'''
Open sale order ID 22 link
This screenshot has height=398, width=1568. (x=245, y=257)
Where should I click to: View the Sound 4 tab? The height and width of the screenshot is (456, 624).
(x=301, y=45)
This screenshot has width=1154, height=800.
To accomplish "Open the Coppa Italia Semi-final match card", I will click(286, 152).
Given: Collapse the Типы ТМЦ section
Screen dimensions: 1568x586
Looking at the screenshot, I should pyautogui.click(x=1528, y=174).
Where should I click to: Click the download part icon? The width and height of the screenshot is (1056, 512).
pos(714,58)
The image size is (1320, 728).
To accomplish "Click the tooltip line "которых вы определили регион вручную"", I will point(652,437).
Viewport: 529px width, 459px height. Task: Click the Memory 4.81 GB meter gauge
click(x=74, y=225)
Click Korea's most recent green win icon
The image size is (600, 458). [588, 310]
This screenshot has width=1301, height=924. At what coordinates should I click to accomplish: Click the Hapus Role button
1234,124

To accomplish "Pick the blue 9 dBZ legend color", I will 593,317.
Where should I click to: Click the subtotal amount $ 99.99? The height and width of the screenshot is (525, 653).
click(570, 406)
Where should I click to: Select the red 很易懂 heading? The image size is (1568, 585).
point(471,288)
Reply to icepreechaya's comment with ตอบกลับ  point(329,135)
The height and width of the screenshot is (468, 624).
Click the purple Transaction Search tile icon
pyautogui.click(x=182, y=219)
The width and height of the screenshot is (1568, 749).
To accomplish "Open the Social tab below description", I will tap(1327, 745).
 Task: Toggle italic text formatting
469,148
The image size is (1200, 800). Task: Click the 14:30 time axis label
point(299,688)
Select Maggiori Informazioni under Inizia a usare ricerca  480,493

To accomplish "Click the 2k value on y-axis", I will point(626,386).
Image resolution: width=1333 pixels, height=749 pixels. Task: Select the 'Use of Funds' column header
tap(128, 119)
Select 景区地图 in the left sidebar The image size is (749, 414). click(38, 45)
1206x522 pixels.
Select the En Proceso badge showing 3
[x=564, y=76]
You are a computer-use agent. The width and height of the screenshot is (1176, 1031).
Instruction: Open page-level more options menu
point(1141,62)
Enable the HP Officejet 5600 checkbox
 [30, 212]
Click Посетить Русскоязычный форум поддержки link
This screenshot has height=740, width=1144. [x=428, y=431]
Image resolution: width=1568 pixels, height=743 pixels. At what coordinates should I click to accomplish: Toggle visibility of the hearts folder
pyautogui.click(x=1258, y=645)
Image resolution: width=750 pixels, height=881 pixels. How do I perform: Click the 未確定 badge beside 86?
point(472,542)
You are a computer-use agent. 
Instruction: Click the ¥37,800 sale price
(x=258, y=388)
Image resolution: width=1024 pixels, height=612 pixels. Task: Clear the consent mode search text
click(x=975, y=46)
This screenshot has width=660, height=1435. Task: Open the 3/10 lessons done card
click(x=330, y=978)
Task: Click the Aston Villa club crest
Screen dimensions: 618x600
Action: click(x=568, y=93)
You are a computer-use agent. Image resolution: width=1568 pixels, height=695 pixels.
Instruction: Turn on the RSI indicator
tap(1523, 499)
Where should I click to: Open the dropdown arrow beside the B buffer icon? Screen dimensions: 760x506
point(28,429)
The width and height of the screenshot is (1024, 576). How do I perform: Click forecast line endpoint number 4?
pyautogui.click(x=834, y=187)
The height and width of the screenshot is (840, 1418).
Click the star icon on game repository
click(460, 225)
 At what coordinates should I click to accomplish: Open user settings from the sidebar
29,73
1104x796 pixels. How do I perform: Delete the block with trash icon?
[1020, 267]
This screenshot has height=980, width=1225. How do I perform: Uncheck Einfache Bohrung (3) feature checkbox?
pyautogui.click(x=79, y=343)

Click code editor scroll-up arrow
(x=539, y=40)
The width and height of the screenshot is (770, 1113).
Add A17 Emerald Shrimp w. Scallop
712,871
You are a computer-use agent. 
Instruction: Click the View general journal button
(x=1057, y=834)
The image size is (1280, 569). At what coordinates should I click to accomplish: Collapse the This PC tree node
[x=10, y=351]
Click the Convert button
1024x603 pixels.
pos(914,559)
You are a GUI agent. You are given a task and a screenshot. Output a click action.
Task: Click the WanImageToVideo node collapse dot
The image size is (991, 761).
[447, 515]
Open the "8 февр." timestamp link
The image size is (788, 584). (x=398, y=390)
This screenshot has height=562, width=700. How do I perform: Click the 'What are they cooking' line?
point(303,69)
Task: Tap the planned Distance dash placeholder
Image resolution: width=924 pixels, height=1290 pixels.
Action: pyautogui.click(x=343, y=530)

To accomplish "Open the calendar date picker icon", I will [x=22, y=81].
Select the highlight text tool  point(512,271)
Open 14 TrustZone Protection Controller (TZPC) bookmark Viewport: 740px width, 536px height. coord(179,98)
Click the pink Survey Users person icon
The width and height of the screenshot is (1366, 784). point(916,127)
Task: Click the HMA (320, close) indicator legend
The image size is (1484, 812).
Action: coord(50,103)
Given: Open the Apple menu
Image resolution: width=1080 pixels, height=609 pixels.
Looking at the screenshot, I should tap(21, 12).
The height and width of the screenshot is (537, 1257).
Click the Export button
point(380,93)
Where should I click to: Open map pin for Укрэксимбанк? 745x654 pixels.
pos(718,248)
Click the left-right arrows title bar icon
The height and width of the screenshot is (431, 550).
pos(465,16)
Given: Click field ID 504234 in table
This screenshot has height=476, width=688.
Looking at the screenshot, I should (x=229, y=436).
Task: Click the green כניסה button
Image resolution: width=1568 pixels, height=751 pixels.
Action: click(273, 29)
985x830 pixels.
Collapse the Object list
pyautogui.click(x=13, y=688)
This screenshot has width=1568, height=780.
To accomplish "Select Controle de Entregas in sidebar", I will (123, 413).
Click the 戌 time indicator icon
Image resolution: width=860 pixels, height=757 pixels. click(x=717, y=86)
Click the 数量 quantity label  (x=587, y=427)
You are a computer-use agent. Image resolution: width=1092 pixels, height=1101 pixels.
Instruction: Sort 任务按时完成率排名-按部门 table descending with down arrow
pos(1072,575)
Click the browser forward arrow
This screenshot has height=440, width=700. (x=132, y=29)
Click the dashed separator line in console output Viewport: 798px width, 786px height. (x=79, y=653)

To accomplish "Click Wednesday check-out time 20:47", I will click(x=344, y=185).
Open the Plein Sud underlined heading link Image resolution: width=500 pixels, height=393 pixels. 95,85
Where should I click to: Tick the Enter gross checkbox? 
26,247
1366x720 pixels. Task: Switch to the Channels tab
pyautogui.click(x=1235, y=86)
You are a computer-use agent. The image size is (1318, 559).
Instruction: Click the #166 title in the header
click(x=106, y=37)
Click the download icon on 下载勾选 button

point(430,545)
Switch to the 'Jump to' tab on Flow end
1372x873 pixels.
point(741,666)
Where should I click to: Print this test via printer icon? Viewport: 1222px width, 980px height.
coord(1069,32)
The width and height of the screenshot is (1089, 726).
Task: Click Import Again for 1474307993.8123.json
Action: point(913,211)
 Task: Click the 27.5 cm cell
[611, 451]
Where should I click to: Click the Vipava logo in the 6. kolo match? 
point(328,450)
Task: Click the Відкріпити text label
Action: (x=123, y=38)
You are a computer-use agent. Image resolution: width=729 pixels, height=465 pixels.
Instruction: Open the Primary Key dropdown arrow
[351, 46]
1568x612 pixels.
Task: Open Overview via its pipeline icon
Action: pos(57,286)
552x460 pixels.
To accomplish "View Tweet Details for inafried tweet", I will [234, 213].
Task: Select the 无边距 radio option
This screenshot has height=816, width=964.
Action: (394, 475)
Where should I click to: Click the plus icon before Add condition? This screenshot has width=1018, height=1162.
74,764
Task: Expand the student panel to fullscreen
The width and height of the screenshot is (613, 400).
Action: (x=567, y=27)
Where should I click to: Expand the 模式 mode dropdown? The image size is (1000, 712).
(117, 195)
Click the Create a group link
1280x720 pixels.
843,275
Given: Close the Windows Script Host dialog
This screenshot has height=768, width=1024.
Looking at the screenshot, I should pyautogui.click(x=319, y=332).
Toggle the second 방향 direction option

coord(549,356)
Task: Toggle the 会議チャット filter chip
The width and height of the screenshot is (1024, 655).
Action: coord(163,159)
'''
> [WORK ITEM] Output, from the data above, the lines from the line with "Select the highlight" to the line with "Click the 数量" exactly as they stand, both ends included and nothing else.

> [OUTPUT OF THE TASK]
Select the highlight text tool  point(512,271)
Open 14 TrustZone Protection Controller (TZPC) bookmark Viewport: 740px width, 536px height. coord(179,98)
Click the pink Survey Users person icon
The width and height of the screenshot is (1366, 784). point(916,127)
Task: Click the HMA (320, close) indicator legend
The image size is (1484, 812).
Action: coord(50,103)
Given: Open the Apple menu
Image resolution: width=1080 pixels, height=609 pixels.
Looking at the screenshot, I should tap(21, 12).
The height and width of the screenshot is (537, 1257).
Click the Export button
point(380,93)
Where should I click to: Open map pin for Укрэксимбанк? 745x654 pixels.
pos(718,248)
Click the left-right arrows title bar icon
The height and width of the screenshot is (431, 550).
pos(465,16)
Given: Click field ID 504234 in table
This screenshot has height=476, width=688.
Looking at the screenshot, I should (x=229, y=436).
Task: Click the green כניסה button
Image resolution: width=1568 pixels, height=751 pixels.
Action: click(273, 29)
985x830 pixels.
Collapse the Object list
pyautogui.click(x=13, y=688)
This screenshot has width=1568, height=780.
To accomplish "Select Controle de Entregas in sidebar", I will (123, 413).
Click the 戌 time indicator icon
Image resolution: width=860 pixels, height=757 pixels. click(x=717, y=86)
Click the 数量 quantity label  (x=587, y=427)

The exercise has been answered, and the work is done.